Problem to solve -> Given the records below, would you repeat exactly the lines that begin at the one containing "Task: Open the 信息 information icon" and end at the one containing "Select the XUÂN", inclusive?

<<<<

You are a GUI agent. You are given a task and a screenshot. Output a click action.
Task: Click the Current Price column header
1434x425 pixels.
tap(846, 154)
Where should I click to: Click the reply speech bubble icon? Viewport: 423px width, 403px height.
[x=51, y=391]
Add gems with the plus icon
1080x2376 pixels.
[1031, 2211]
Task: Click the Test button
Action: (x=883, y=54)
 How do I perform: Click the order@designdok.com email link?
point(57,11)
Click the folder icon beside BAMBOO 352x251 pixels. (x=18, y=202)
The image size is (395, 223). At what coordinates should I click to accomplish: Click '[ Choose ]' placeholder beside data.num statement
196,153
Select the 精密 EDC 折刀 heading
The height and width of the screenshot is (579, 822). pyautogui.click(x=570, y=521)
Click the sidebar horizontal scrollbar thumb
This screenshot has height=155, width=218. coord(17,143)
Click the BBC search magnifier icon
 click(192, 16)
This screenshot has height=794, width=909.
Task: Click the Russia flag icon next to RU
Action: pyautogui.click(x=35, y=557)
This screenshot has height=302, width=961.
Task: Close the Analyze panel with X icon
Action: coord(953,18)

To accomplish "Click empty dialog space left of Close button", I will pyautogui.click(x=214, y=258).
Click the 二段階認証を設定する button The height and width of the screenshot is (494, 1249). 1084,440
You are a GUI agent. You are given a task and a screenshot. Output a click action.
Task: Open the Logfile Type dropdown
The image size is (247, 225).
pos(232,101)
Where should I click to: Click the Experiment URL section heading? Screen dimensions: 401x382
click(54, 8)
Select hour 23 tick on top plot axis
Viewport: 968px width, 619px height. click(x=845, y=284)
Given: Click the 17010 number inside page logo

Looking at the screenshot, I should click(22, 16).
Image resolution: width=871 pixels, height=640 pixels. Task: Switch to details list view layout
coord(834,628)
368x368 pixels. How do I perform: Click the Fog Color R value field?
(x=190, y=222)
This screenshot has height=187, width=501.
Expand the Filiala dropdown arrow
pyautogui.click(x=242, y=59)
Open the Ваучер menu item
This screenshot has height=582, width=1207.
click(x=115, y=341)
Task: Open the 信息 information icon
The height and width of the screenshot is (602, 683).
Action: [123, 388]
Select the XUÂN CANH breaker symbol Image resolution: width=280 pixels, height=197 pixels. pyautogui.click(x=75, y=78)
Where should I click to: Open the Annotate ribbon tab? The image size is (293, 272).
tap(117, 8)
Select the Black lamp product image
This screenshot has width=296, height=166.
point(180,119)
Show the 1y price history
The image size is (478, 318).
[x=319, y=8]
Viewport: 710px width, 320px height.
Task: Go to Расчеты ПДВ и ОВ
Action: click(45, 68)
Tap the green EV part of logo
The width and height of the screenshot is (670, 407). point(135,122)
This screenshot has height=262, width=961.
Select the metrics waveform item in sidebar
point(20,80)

>>>>

Reply to the exercise ->
Task: Open the 信息 information icon
The height and width of the screenshot is (602, 683).
Action: [123, 388]
Select the XUÂN CANH breaker symbol Image resolution: width=280 pixels, height=197 pixels. pyautogui.click(x=75, y=78)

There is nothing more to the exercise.